Do Lemons Really Make You Whiter?

There are many tips on how to keep white clothing clean without harsh chemicals. Some suggestions include baking soda, vinegar, and even aspirin – which, okay, we’re not likely to be against creativity. One option is to boil the proteins with lemons, and while citric acid is a really good way to clean up a lot of things , it’s just a waste of your clothes.

Do lemons bleach your clothes?

Here’s how it should work: The citric acid found in lemons removes stains and grime, making the whites whiter. Many household websites suggest using lemons as a natural bleaching agent for people who are intolerant of harsh chemicals. And the bleach is definitely harsh.

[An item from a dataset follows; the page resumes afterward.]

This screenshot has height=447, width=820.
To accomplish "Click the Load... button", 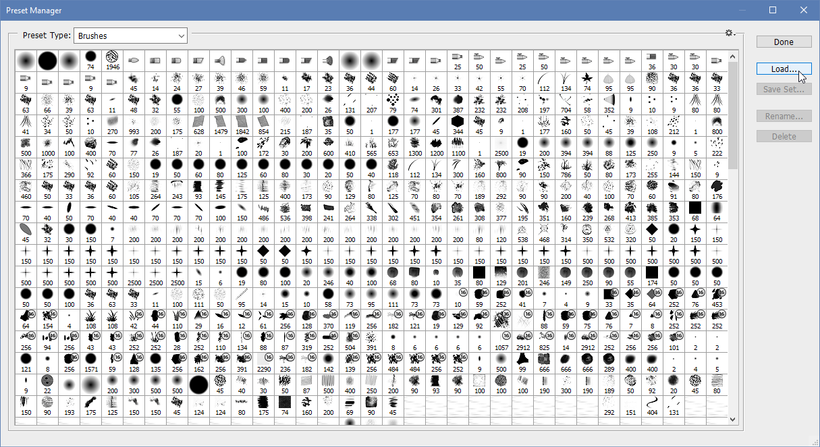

Melanie Fortie, director of health and safety programs at the Association for Agricultural Workers Opportunity Programs , explains that bleach can cause “skin rashes, severe headaches, migraines, muscle weakness, abdominal discomfort, esophageal perforation, nausea and vomiting.” Prolonged inhalation or exposure to your skin clearly sucks and then there is an unpleasant risk of “death” if accidentally swallowed. Fine.

Plus, bleach can ruin some of your favorite graphic tees, and it’s unforgivable.

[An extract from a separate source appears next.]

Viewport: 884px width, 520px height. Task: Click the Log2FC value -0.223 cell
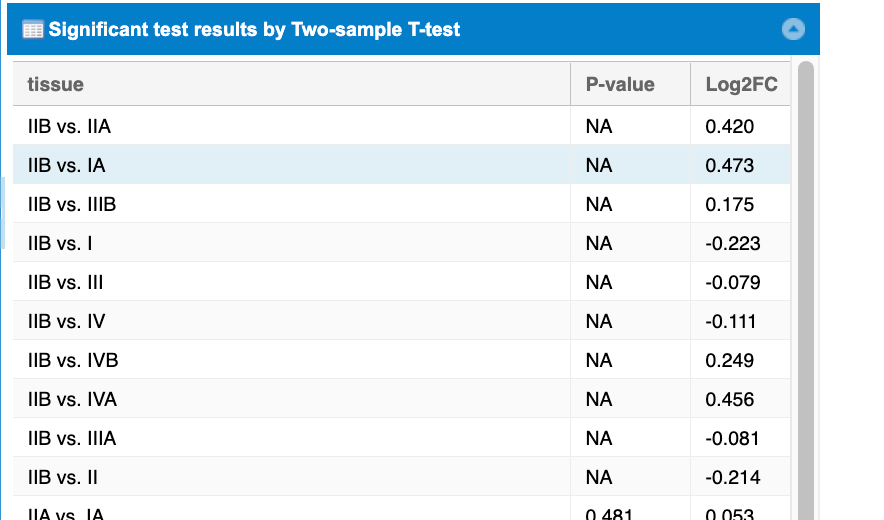(x=732, y=244)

Boiling lemons, though, doesn’t bleach any better than detergent.

I tested this lemon whitening thing, and you can too if you want: you need one lemon, a large saucepan, water, and laundry detergent. First fill a large pot with water, then take a lemon, cut it in half and add to the pot. Bring water and lemon to a boil. As soon as the water boils, turn off the heat and let it brew until the boil subsides. Then add clothes and leave for an hour.

I decided to test it on dirty dishes. After leaving it in the pot for an hour, I washed the rag by hand in the sink filled with water and detergent. And it turned out cleanly? Quite right, but no more than when I threw a similar rag in a regular machine wash using only detergent.

In the end, lemons may not hurt, but it’s not a godsend for your laundry either. But do you know what it is? Detergent. Stick to this and you can keep your lemons in the kitchen.